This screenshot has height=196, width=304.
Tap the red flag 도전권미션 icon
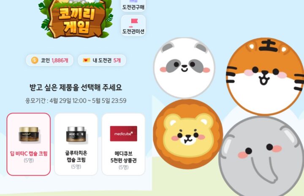click(x=133, y=21)
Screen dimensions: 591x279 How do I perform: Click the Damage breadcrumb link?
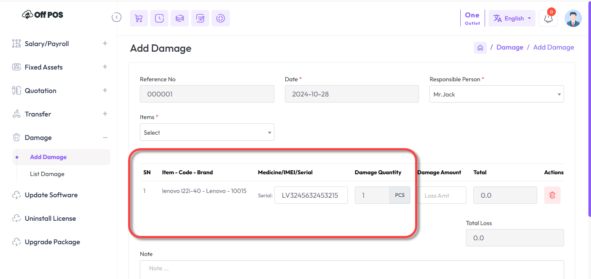509,47
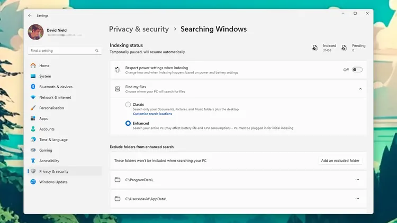This screenshot has width=397, height=223.
Task: Click the Personalisation paintbrush icon
Action: [x=33, y=108]
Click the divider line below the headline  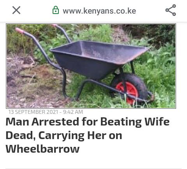pos(94,169)
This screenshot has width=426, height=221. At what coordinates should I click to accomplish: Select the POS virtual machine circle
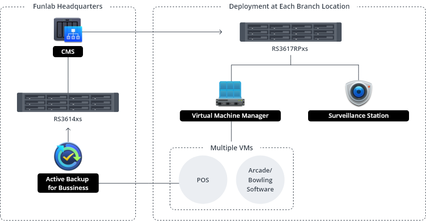tap(203, 180)
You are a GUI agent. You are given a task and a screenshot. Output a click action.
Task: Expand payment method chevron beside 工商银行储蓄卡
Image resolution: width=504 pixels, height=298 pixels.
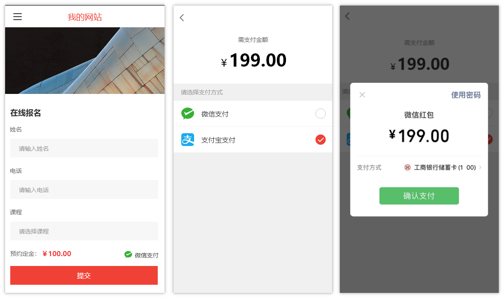[480, 167]
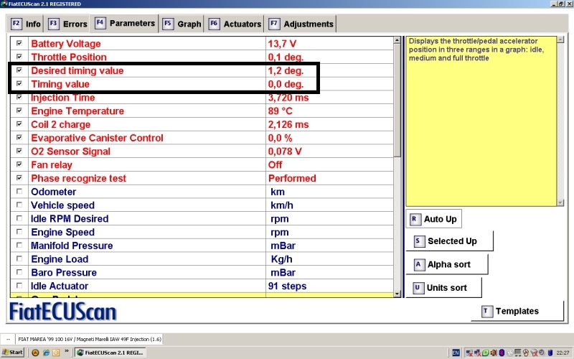Image resolution: width=574 pixels, height=359 pixels.
Task: Click the F6 key icon beside Actuators
Action: tap(214, 24)
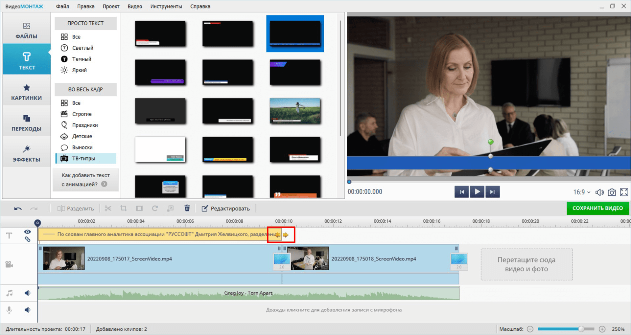The height and width of the screenshot is (335, 631).
Task: Open the preview volume control
Action: (x=599, y=192)
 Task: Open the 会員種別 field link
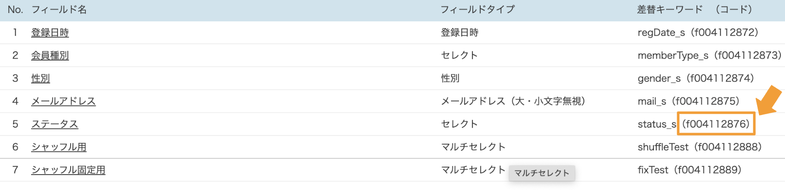pos(50,55)
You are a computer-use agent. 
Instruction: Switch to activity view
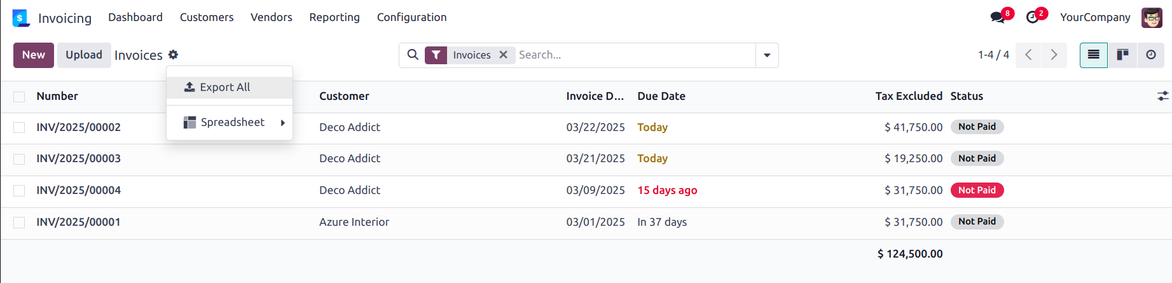[x=1151, y=55]
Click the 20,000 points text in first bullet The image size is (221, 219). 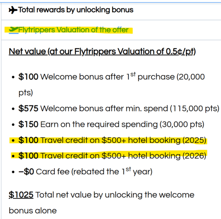pyautogui.click(x=191, y=77)
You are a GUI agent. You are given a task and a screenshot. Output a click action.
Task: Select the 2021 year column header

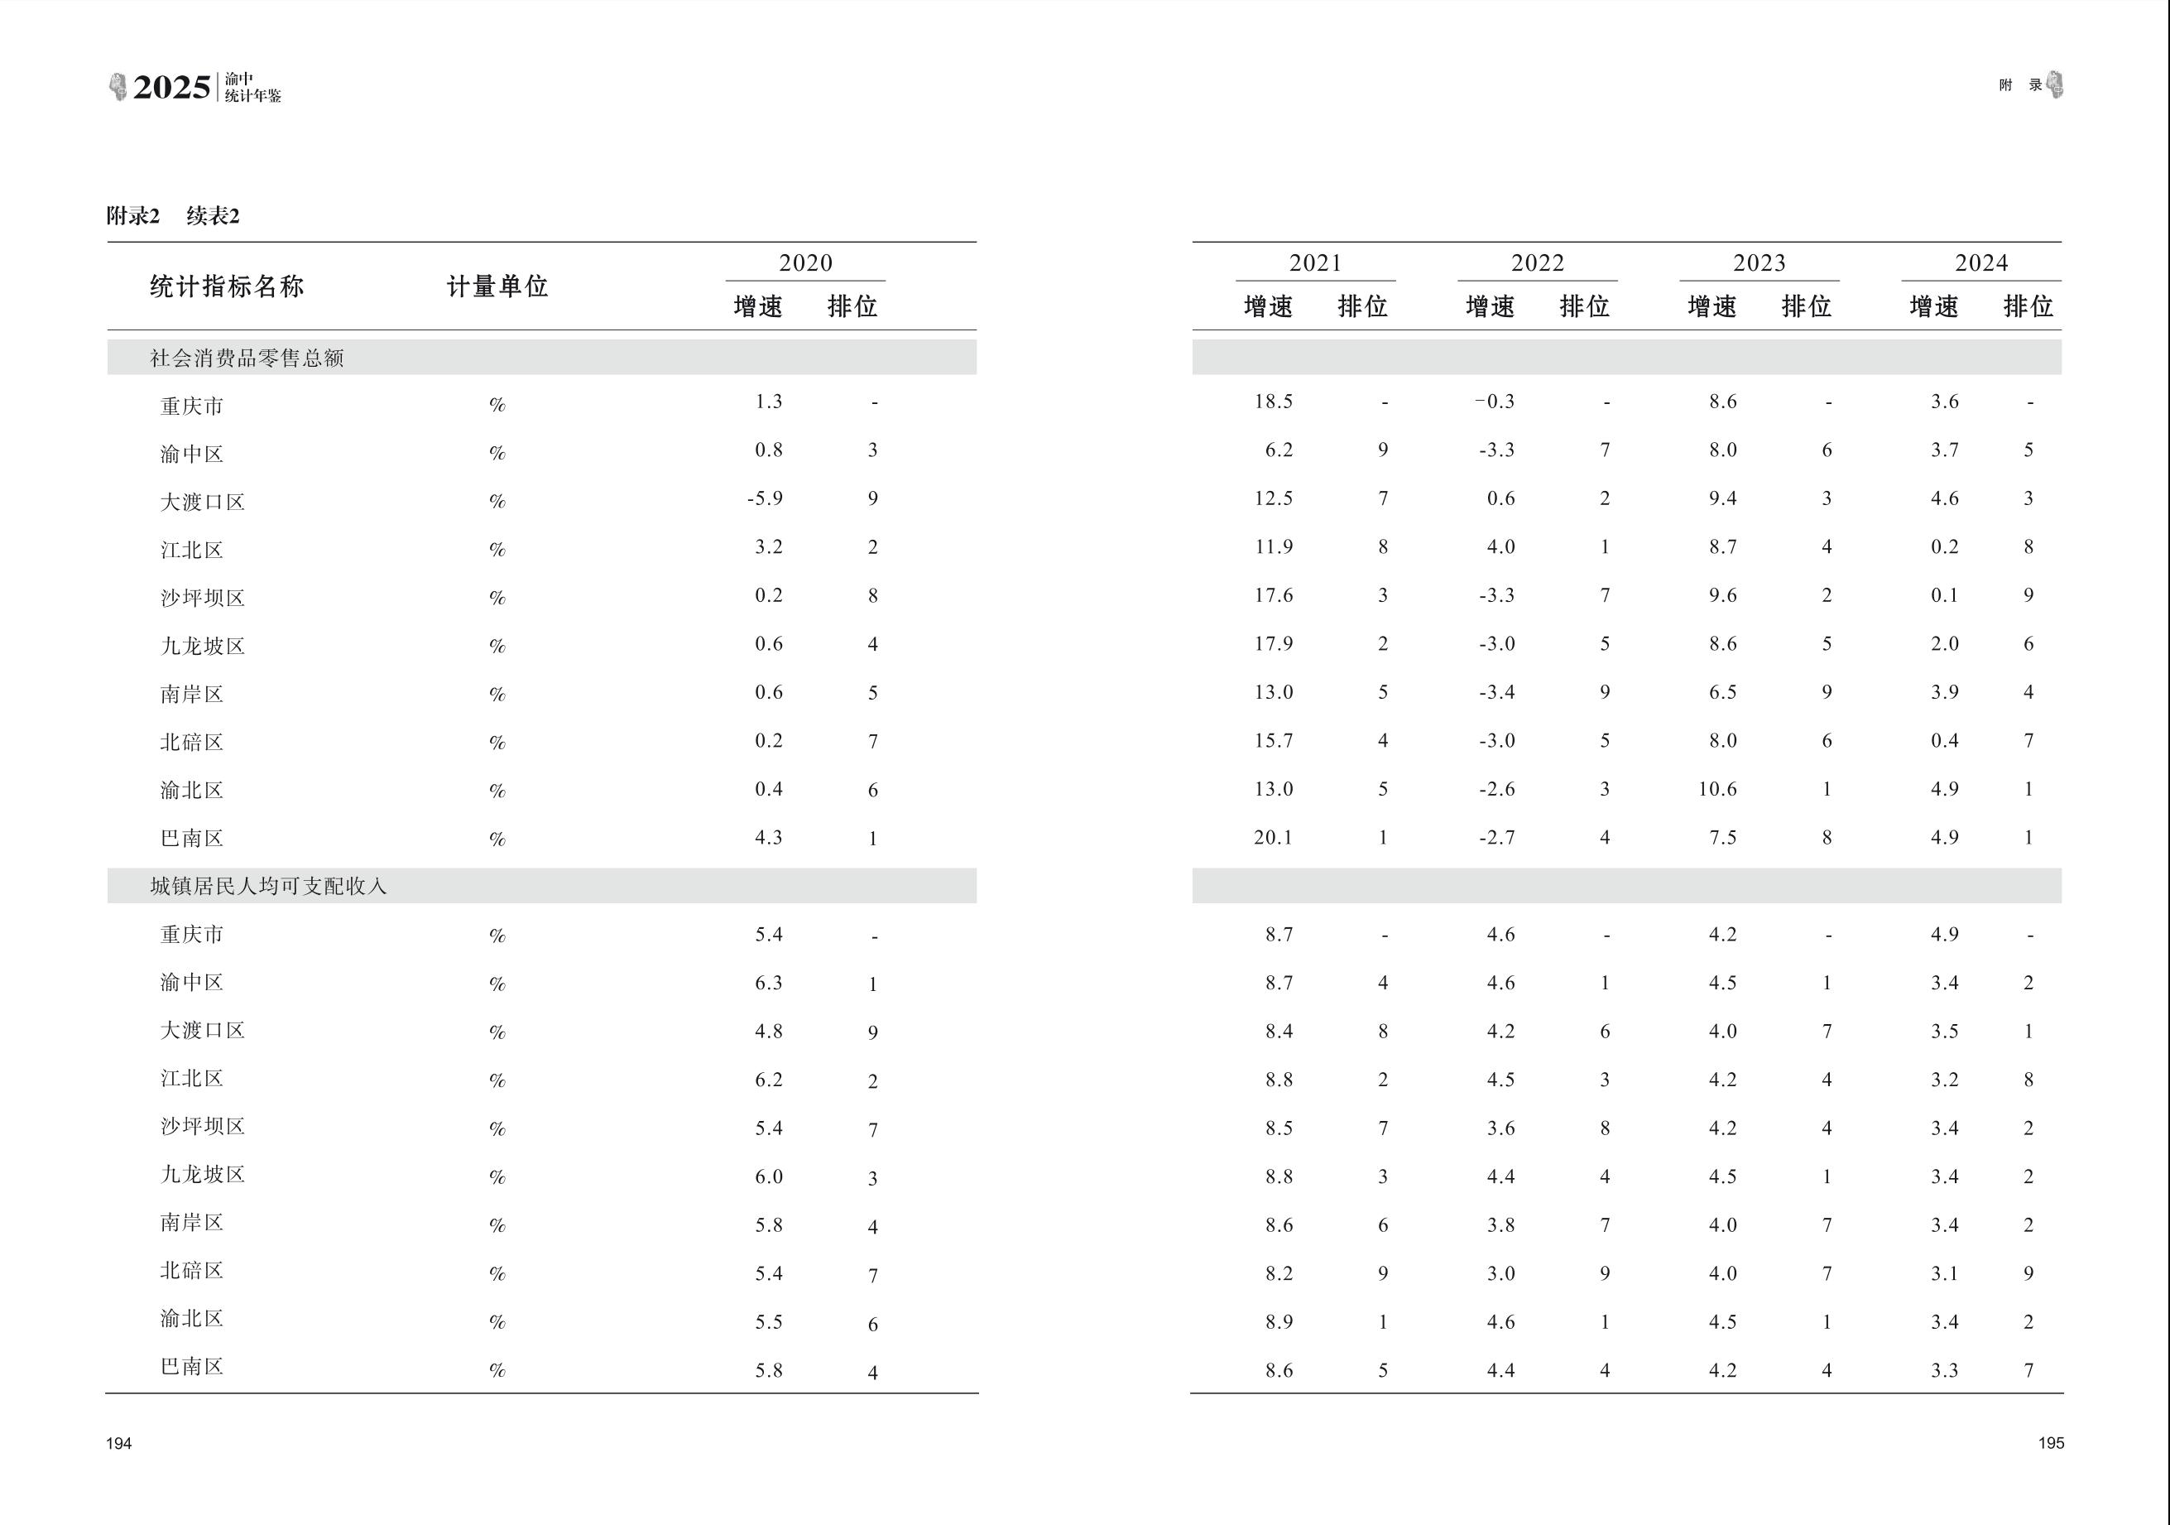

################

*What you should do*.
Only one stretch of the listing above is to be duplicated: the lines from the one containing "This screenshot has width=426, height=221." through the one containing "Task: Expand payment", both included. Copy them exactly, minus the pictures.

*Answer to this exercise*.
This screenshot has width=426, height=221. At what coordinates should I click to accomplish: Select the POS virtual machine circle
tap(203, 180)
You are a GUI agent. You are given a task and a screenshot. Output a click action.
Task: Expand payment method chevron beside 工商银行储蓄卡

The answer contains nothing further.